• What you should do
Print all of the records. Exclude the images.

[[ Extracted data, beginning ]]

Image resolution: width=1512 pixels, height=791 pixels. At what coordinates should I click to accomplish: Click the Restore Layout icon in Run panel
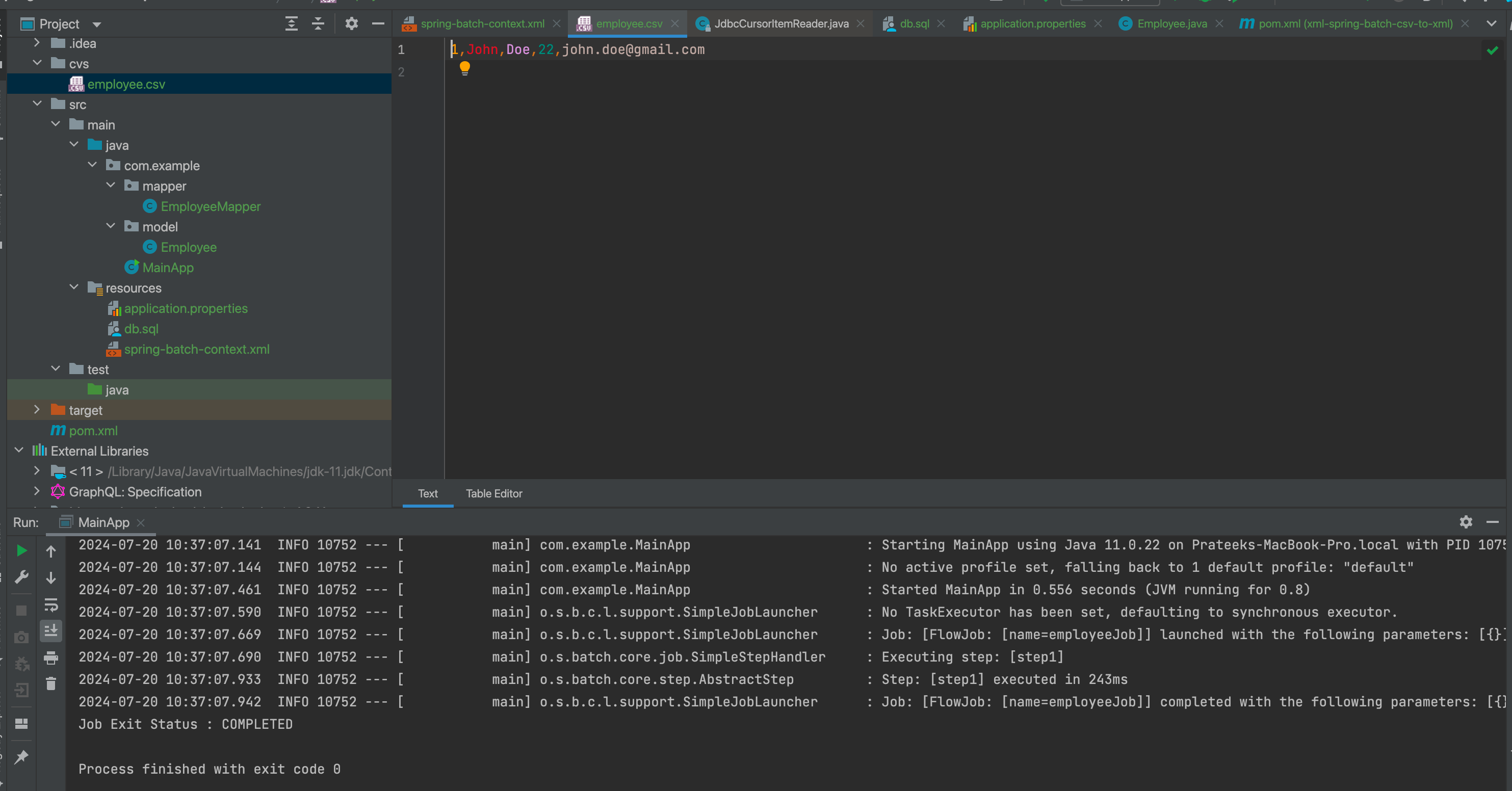tap(22, 724)
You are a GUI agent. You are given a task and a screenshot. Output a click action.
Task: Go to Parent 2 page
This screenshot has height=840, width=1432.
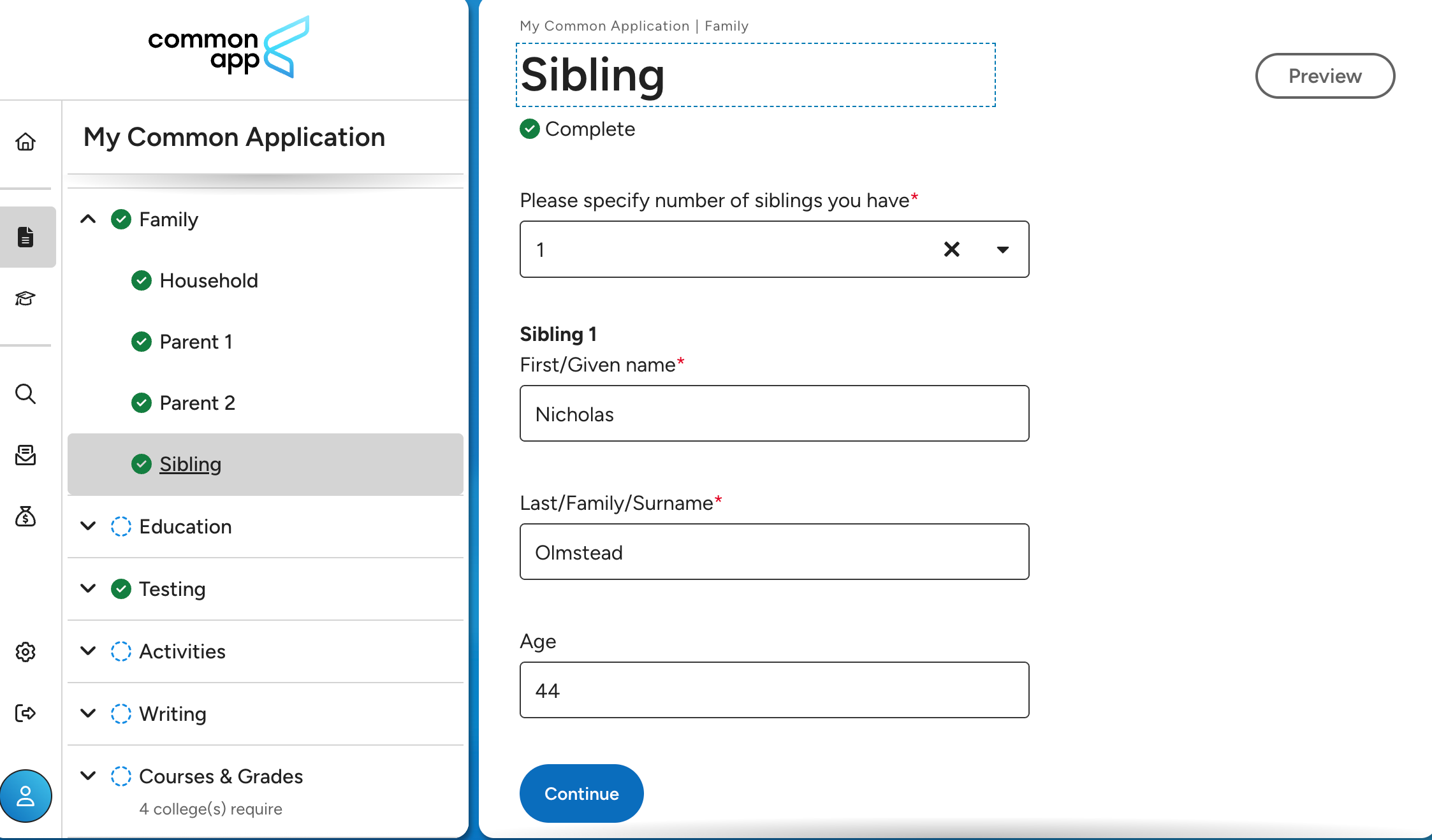point(197,403)
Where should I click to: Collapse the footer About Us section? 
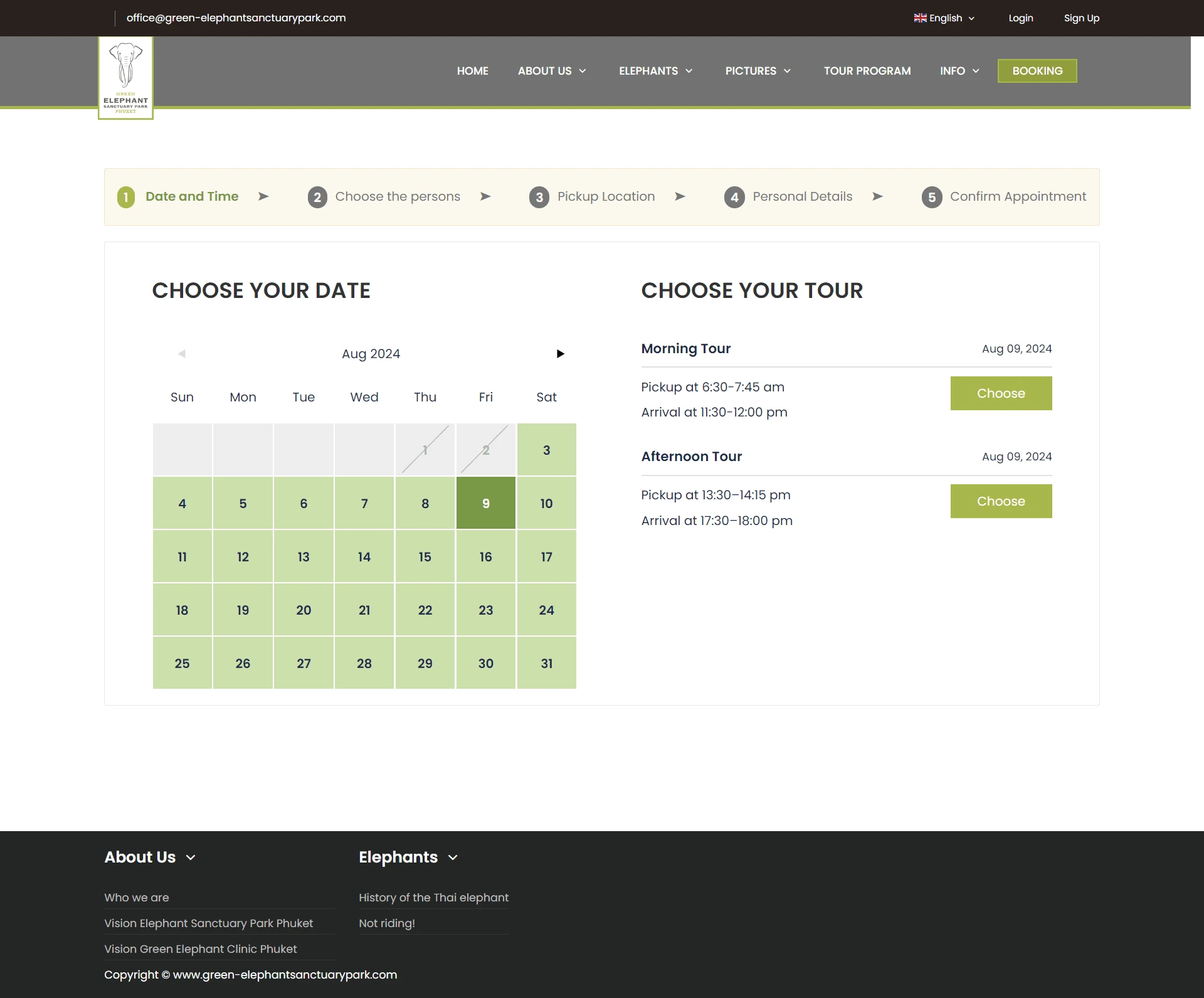[x=191, y=857]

[[ Extracted data, end ]]

• Response to this exercise
Image resolution: width=1512 pixels, height=791 pixels. At what coordinates should I click to accomplish: Click the Restore Layout icon in Run panel
tap(22, 724)
You are a GUI agent. You are given a task and a screenshot. Output a click action.
Task: Go to Parent 2 page
This screenshot has height=840, width=1432.
point(197,403)
Where should I click to: Collapse the footer About Us section? 
[x=191, y=857]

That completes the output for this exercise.